Autumn usually brings a flurry of articles about being well lit up when cycling, but I think an overlooked area of cycling safety is the ability to warn cars of your presence on the road. The bike bell is very important for pedestrians but useless for that car door about to open in front of you or the car who hasn’t seen you on a give way. I have tried several techniques to catch the unattentive motorists ear, starting with loud (and mostly polite) shouting which is usually only done under extreme circumstances, when it’s too late i.e they have already pulled out in front of me. I did have an impressively loud air-horn mounted on my bike for a year or two and they were extremely good for more pre-emptive situations, but only when I remembered to pump it up with my bike pump on a regular basis (at least weekly or after one blast). Unfortunately there were too many times when I had not got around to pumping it and was very disappointed when depressing the lever to have a frail dying goose noise come out instead of the expected 100+ dB freight train I was desperately needing.

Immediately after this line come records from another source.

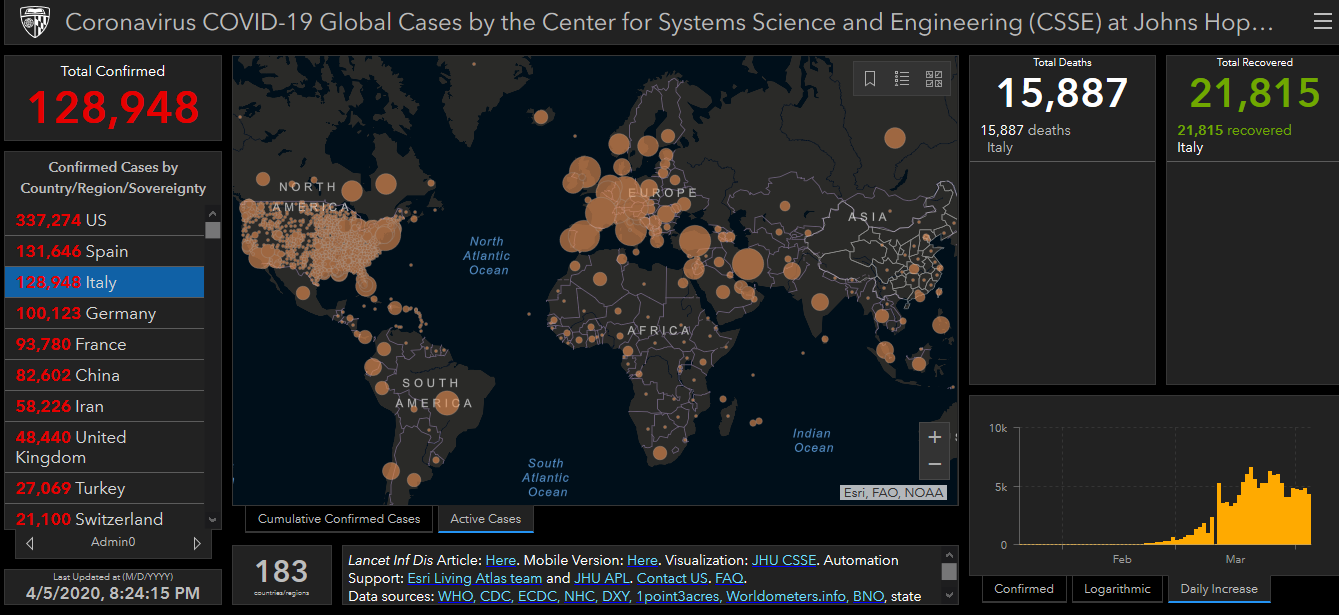Open the hamburger menu in the header
Viewport: 1339px width, 615px height.
(1322, 22)
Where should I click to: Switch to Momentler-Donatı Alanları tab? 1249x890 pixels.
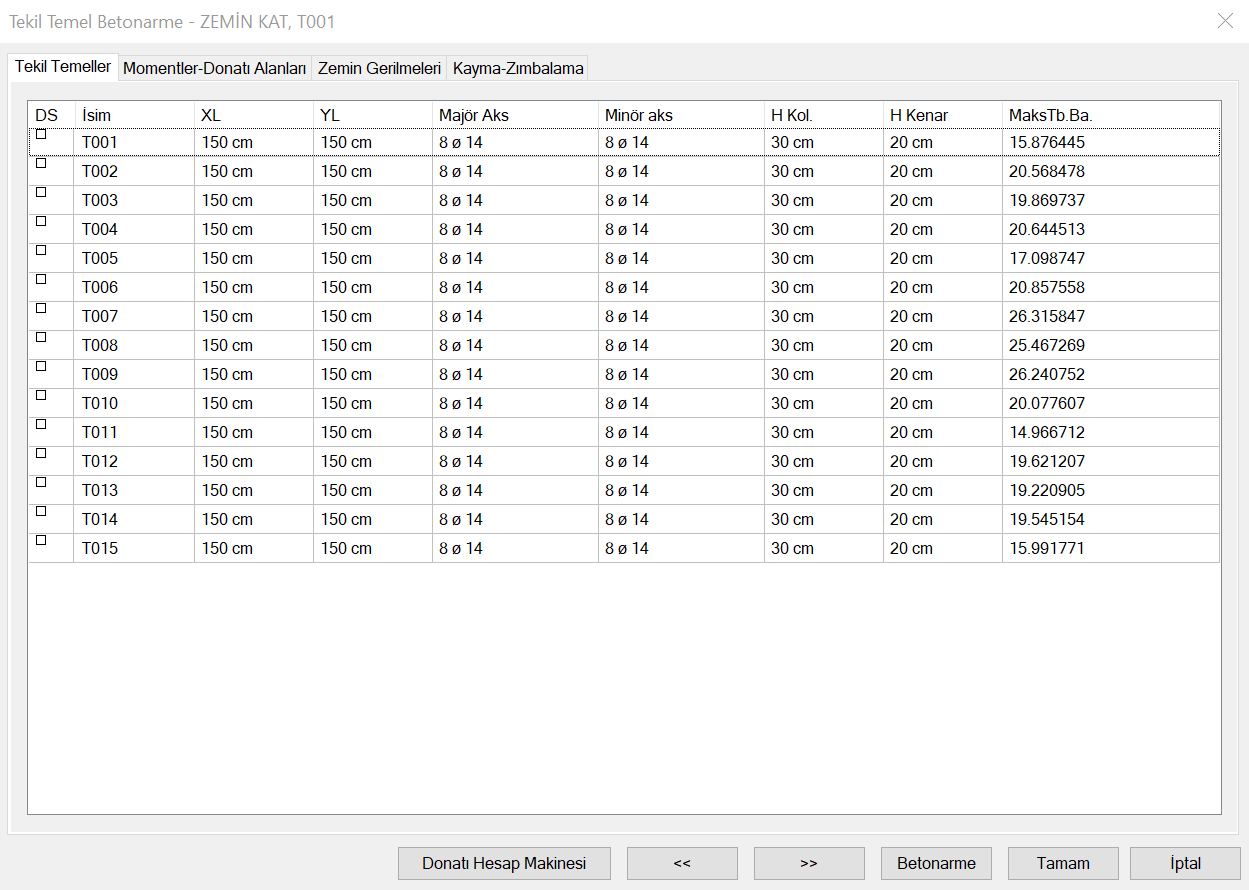pos(214,68)
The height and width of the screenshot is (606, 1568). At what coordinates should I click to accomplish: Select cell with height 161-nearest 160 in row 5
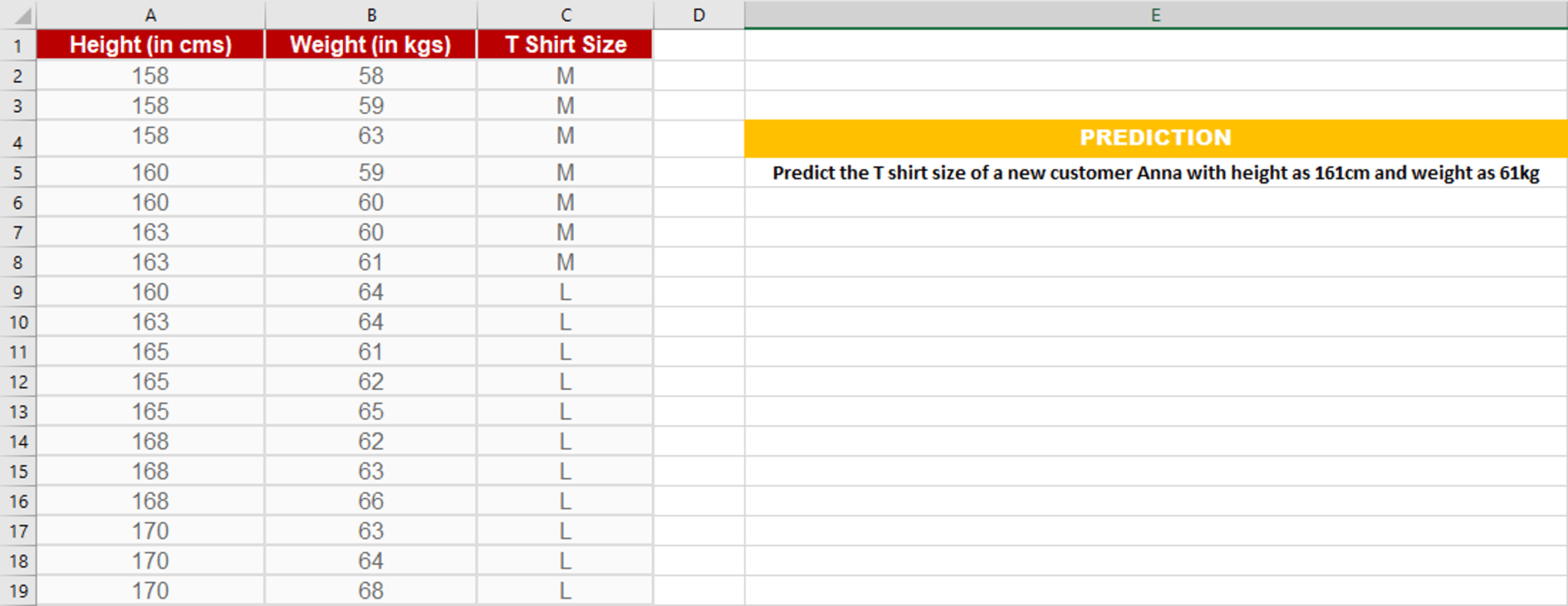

I upgraded to a 12V battery connected to two old car horns via a relay, all mounted on a front rack, and a pushbutton mounted at the end of my J bar (bar ends). The 2A-hr sealed lead acid battery lasts six months or so before needing charging, depending on how many blasts it gets. It has saved me from dangerous encounters on many occasions, alerting cars to the fact they haven’t seen me.
It seems to go in cycles, with several weeks typically passing with no tooting required, then there’ll be three blasts needed in the space of five minutes. Occasionally I still end up frustrated when the car driver frantically looks around for the car or truck they’re about to hit and still manages to look right through me. This most often happens with a left moving car cutting me off when I’m in their blind spot. Overall it gives me a great sense of empowerment on the road and I feel a lot less like a victim waiting to happen, mainly because it’s so easy to give a friendly toot which can make all the difference to my safety. It particularly makes an improvement in a few ‘high alert’ areas around Christchurch (e.g. Riccarton Road) where my thumb is hovering above the button for long periods of time.
I highly recommend a decent horn on any commuting bike – well worth the extra few grams of weight. Build your own up or they are easy to find online if you want to spend a bit more money. I’m sure you could make it look more beautiful than the one on my bike but I intentionally like an ugly bike for it’s anti-theft benefits.